> [DO THIS]:
Can you update the stretch from the line containing "The image size is (287, 446)." through the line containing "(x=407, y=167)" by giving those lines again with "checkbox" replaced by "toggle" and everything else left as it is?

==== INPUT

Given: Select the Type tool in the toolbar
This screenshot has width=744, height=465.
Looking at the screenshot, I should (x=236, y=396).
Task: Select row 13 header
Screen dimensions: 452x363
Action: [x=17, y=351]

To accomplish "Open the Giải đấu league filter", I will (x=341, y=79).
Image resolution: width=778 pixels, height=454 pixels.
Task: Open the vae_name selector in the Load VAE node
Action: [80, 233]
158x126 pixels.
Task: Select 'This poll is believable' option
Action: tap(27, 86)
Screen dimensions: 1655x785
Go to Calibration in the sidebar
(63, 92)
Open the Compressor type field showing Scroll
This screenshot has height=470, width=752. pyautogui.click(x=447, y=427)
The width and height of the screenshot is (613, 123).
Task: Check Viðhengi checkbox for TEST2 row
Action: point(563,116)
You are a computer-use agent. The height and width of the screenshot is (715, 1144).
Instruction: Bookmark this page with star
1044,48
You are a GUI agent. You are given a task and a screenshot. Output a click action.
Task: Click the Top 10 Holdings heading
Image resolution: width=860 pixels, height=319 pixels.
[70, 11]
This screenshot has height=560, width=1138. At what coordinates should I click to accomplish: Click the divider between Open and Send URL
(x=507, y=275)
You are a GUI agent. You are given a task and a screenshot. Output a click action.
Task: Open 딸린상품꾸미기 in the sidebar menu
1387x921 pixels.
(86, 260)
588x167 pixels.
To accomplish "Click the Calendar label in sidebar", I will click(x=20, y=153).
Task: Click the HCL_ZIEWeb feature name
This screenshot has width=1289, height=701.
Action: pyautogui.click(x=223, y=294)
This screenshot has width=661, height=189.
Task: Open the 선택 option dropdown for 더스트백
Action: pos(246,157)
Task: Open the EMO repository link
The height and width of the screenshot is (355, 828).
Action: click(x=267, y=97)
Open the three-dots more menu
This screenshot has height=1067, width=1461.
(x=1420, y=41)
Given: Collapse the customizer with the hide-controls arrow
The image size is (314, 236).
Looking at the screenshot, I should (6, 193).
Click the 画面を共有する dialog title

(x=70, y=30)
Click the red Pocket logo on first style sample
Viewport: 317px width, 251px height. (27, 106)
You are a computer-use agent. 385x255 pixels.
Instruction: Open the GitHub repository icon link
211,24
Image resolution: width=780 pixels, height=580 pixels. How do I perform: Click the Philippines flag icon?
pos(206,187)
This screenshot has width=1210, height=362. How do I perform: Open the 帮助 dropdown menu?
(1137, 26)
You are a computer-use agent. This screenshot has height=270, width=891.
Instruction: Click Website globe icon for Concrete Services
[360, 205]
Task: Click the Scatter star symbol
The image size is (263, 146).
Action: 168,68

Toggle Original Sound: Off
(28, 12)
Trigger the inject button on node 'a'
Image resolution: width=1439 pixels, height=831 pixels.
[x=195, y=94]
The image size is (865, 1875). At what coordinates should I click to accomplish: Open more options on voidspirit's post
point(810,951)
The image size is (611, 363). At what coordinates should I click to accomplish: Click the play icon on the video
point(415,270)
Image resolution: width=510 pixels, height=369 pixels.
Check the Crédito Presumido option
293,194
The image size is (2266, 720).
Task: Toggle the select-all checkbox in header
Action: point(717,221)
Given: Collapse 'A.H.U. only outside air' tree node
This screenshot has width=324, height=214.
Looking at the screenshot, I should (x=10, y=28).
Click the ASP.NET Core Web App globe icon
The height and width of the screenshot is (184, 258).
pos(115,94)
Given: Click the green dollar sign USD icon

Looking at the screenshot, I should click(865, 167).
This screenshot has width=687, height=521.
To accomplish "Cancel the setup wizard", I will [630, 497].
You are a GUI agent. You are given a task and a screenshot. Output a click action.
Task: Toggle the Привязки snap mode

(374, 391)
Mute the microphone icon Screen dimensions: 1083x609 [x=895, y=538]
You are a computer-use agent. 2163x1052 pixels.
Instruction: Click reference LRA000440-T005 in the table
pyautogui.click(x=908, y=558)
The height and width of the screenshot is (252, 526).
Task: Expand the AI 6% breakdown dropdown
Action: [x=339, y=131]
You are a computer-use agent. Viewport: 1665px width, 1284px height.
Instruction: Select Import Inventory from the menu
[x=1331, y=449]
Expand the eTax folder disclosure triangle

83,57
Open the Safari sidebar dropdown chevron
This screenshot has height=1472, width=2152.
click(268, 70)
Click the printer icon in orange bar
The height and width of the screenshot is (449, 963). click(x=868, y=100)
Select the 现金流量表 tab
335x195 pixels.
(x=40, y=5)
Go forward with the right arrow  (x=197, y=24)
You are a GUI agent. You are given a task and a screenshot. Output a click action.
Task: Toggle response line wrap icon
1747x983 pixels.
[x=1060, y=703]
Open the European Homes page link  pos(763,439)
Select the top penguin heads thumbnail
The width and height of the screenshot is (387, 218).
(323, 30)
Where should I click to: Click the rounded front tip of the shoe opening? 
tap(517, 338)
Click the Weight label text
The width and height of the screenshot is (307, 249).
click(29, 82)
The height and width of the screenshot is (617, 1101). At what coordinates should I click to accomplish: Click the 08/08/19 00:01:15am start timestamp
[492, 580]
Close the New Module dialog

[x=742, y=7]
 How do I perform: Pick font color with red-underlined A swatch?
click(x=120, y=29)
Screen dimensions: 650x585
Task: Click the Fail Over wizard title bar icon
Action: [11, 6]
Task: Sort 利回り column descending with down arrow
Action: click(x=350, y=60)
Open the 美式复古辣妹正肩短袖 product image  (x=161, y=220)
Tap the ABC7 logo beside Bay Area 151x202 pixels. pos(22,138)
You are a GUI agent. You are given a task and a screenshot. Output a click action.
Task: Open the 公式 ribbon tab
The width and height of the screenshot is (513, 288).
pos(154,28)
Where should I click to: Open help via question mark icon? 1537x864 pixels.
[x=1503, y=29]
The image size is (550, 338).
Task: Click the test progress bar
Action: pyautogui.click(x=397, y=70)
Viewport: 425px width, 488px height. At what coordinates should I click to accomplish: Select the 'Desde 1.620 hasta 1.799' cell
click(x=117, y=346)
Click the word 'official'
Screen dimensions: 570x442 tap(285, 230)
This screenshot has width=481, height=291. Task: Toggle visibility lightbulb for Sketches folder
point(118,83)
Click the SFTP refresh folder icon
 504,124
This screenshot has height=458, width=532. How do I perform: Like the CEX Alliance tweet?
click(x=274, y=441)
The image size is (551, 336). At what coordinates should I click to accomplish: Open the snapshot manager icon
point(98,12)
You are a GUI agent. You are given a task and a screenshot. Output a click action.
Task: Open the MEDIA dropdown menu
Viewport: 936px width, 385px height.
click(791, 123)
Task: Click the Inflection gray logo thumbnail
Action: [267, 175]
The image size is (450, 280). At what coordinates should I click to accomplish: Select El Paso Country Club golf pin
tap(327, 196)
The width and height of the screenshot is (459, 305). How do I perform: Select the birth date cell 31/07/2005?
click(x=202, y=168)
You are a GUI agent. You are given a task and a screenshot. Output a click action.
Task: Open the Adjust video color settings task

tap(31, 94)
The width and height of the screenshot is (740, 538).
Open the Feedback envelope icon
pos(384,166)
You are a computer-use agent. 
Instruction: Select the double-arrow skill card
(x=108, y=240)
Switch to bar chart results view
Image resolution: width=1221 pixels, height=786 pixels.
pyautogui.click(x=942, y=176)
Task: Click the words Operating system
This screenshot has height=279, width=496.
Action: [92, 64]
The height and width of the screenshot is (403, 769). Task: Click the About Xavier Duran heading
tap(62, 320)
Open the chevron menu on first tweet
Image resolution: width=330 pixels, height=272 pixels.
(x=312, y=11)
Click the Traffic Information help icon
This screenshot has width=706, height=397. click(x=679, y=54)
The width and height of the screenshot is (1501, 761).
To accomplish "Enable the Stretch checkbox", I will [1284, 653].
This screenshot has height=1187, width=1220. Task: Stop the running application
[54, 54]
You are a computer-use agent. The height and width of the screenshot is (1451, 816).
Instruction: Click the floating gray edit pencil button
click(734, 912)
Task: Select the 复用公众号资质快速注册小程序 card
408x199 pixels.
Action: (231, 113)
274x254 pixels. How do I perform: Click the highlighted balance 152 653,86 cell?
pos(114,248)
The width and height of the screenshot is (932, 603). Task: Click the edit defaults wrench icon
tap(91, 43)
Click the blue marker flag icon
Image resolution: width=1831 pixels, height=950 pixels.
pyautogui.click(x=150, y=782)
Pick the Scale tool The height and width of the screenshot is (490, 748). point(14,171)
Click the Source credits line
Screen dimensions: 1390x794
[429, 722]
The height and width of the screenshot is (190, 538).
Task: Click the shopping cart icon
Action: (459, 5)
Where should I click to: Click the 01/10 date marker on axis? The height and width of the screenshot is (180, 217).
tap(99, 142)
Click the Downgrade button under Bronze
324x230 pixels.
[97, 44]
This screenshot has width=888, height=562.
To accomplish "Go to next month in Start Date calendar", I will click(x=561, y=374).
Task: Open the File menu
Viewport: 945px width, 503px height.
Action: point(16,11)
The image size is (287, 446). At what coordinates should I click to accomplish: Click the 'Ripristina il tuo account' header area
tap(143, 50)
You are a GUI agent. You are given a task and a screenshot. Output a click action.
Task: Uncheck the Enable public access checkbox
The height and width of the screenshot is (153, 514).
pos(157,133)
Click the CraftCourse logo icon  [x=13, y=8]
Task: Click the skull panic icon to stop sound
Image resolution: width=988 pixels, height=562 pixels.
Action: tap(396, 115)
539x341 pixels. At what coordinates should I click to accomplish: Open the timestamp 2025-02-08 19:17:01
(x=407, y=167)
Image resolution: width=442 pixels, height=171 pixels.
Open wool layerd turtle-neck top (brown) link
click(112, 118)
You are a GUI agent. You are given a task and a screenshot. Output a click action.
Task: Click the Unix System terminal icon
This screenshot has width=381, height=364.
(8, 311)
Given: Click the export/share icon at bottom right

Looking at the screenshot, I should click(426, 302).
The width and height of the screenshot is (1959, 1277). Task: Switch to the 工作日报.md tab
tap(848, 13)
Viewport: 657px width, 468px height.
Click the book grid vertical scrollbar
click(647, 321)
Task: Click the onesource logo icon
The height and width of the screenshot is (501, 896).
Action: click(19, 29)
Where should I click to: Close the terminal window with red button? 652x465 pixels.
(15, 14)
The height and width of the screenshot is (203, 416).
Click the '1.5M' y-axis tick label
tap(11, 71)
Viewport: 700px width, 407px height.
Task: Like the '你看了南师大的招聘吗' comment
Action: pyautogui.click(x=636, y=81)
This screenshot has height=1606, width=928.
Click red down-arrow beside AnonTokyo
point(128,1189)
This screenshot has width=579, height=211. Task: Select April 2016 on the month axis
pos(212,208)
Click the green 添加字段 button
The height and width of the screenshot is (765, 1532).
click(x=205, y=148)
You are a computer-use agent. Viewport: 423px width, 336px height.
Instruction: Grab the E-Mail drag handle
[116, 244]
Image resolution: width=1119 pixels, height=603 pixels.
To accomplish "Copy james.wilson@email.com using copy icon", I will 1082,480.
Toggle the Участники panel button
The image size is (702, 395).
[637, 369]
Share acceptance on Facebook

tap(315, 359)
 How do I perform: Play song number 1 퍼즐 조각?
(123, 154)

========

> [TASK RESPONSE]:
The image size is (287, 446). At what coordinates should I click to accomplish: Click the 'Ripristina il tuo account' header area
tap(143, 50)
You are a GUI agent. You are given a task and a screenshot. Output a click action.
Task: Uncheck the Enable public access toggle
The height and width of the screenshot is (153, 514).
pos(157,133)
Click the CraftCourse logo icon  [x=13, y=8]
Task: Click the skull panic icon to stop sound
Image resolution: width=988 pixels, height=562 pixels.
Action: tap(396, 115)
539x341 pixels. At what coordinates should I click to accomplish: Open the timestamp 2025-02-08 19:17:01
(x=407, y=167)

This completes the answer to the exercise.